Steppen-Wolf
Well-known member
How many of you have dealt with emotional dependency?
In particular, emotional dependency towards people.
I think any human being can fall victim to this, but those who suffer from SA might be more vulnerable and suffer far bigger effects from it, as in many cases there is very little in our lives that we can hold on to as we try to overcome such dependency.
My personal story about this is a little extreme, I think, to make a long story short I developed a huge emotional dependency (but I was completely oblivious to this fact at the moment) towards a girl some three years ago. Some 18 months ago thigs fell apart between us and I've had almost no contact with her since then.
What followed both shocked me and almost ruined my life, my anxiety went totally out of control as I felt her emotional support was the only thing keeping my mind together, I became a hypochondriac (I became convinced I suffered from everything ranging from cancer, liver failure to Parkinson's disease), fell into a deep depression (there was a particular week in which I couldn't do anything but cry all day) and started suffering serious panick attacks (the last one of them led me to being taken to the ER, as I truly felt I was going to die).
I always knew I had emotional problems, but when I was separated from the emotional confort of this girl my world just fell apart... I couldn't think or do anything, just remember her, wanting to get her back.
The irony of the whole thing is that being in such a pathetic and vulnerable state motivated me like nothing before, I wanted to stop feeling like that and I was going to do whatever it took to accomplish that.
I went to a psychologist, and did what she told me... The result?, I still suffer from SA but I made a huge step forward as now I can at least at times function like a somewhat normal human being.

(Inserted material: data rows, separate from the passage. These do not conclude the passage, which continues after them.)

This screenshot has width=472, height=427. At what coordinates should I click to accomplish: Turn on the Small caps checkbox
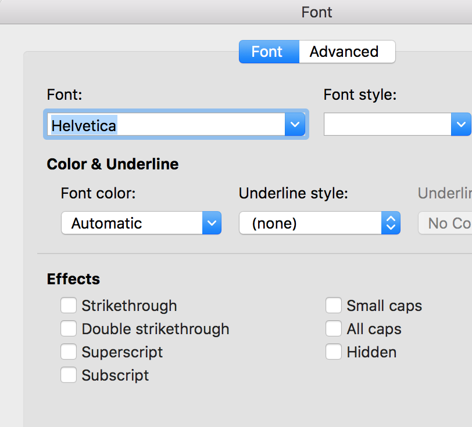(x=334, y=306)
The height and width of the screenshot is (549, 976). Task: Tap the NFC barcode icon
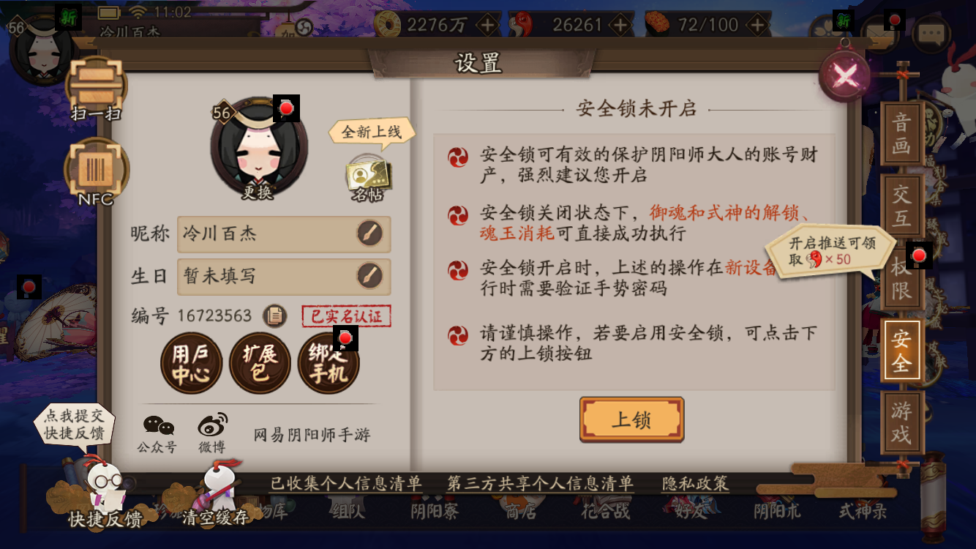(x=96, y=171)
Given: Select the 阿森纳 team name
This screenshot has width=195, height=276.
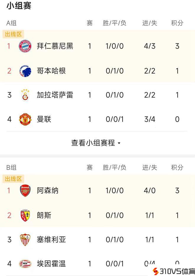Looking at the screenshot, I should [48, 191].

Still, 18 months later I can't truly say I've totally overcomed my emotional dependency, it may now be some 20% or 15% of what it was at it's peak, but I still have to deal with it every day.
My advice to anyone who reads this, never EVER think that the solution to all of your problems resides in one person, because people go away, people get tired of you and people die. And what do you think is going to happen to you then?

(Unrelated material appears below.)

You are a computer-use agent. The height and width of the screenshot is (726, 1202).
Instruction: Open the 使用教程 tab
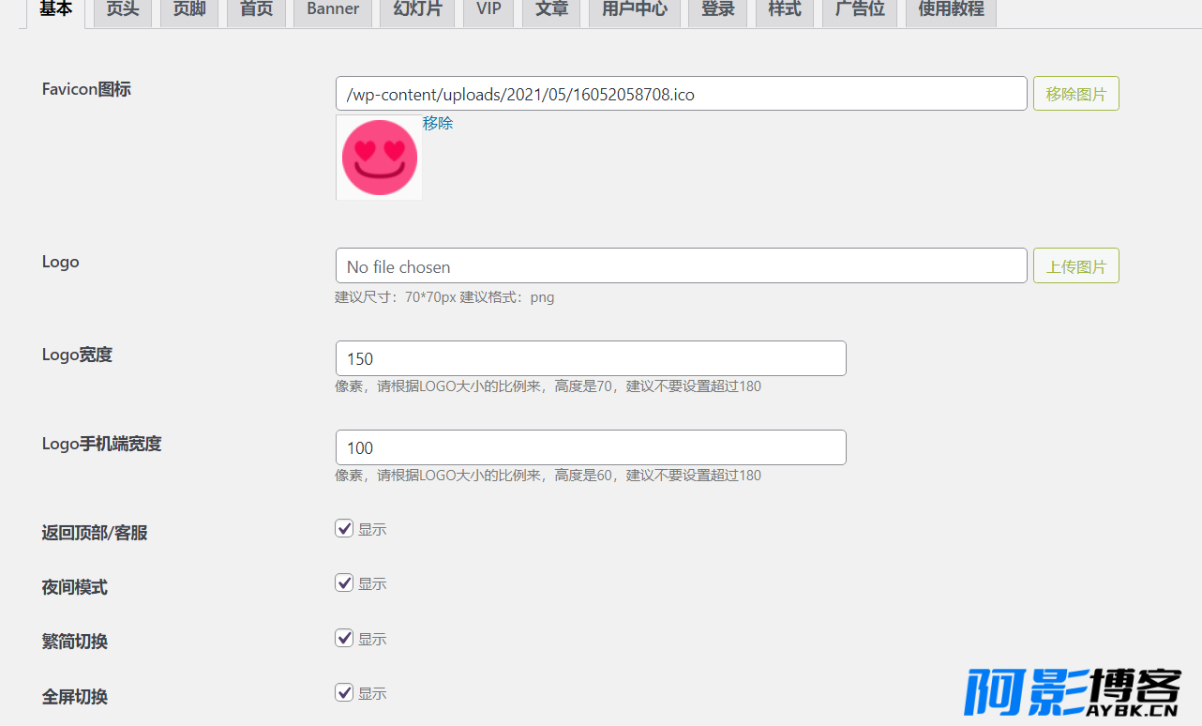click(x=951, y=10)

Don't try to sustain your life on a single pillar, no matter how strong it seems, you need many even if they are smaller and weaker.
Don't fall for the temptation if you ever meet an amazing person, who changes it everything, who makes you see life in color once again, make him or her a part of your life, but don't make them your whole life.
Emotional dependency can take many forms, but the bottom line is that you are seeking a sense of fulfillment from something or someone external to you. The most common form is seeking love, security, approval or appreciation from another person (maybe your partner or parent). It’s not uncommon to find a man who is emotionally dependent on a woman and seeks her presence to feel a sense of completeness in his life, or a woman who is emotionally dependent on a man to make her feel secure.
One can also be emotionally dependent on food, drugs, alcohol, money or work. Any form of dependence will eventually lead to bondage, which in turn will lead to feelings of insecurity, depression, loneliness or unworthiness. To live a happy life one must be free, this can only happen when one is able to overcome all forms of emotional dependencies. In this article we seek to give some tips on how to deal with emotional dependence.
In particular, emotional dependency towards people.
I think any human being can fall victim to this, but those who suffer from SA might be more vulnerable and suffer far bigger effects from it, as in many cases there is very little in our lives that we can hold on to as we try to overcome such dependency.
My personal story about this is a little extreme, I think, to make a long story short I developed a huge emotional dependency (but I was completely oblivious to this fact at the moment) towards a girl some three years ago. Some 18 months ago thigs fell apart between us and I've had almost no contact with her since then.
What followed both shocked me and almost ruined my life, my anxiety went totally out of control as I felt her emotional support was the only thing keeping my mind together, I became a hypochondriac (I became convinced I suffered from everything ranging from cancer, liver failure to Parkinson's disease), fell into a deep depression (there was a particular week in which I couldn't do anything but cry all day) and started suffering serious panick attacks (the last one of them led me to being taken to the ER, as I truly felt I was going to die).
I always knew I had emotional problems, but when I was separated from the emotional confort of this girl my world just fell apart... I couldn't think or do anything, just remember her, wanting to get her back.
The irony of the whole thing is that being in such a pathetic and vulnerable state motivated me like nothing before, I wanted to stop feeling like that and I was going to do whatever it took to accomplish that.
I went to a psychologist, and did what she told me... The result?, I still suffer from SA but I made a huge step forward as now I can at least at times function like a somewhat normal human being.
Still, 18 months later I can't truly say I've totally overcomed my emotional dependency, it may now be some 20% or 15% of what it was at it's peak, but I still have to deal with it every day.
My advice to anyone who reads this, never EVER think that the solution to all of your problems resides in one person, because people go away, people get tired of you and people die. And what do you think is going to happen to you then?
Don't try to sustain your life on a single pillar, no matter how strong it seems, you need many even if they are smaller and weaker.
Don't fall for the temptation if you ever meet an amazing person, who changes it everything, who makes you see life in color once again, make him or her a part of your life, but don't make them your whole life.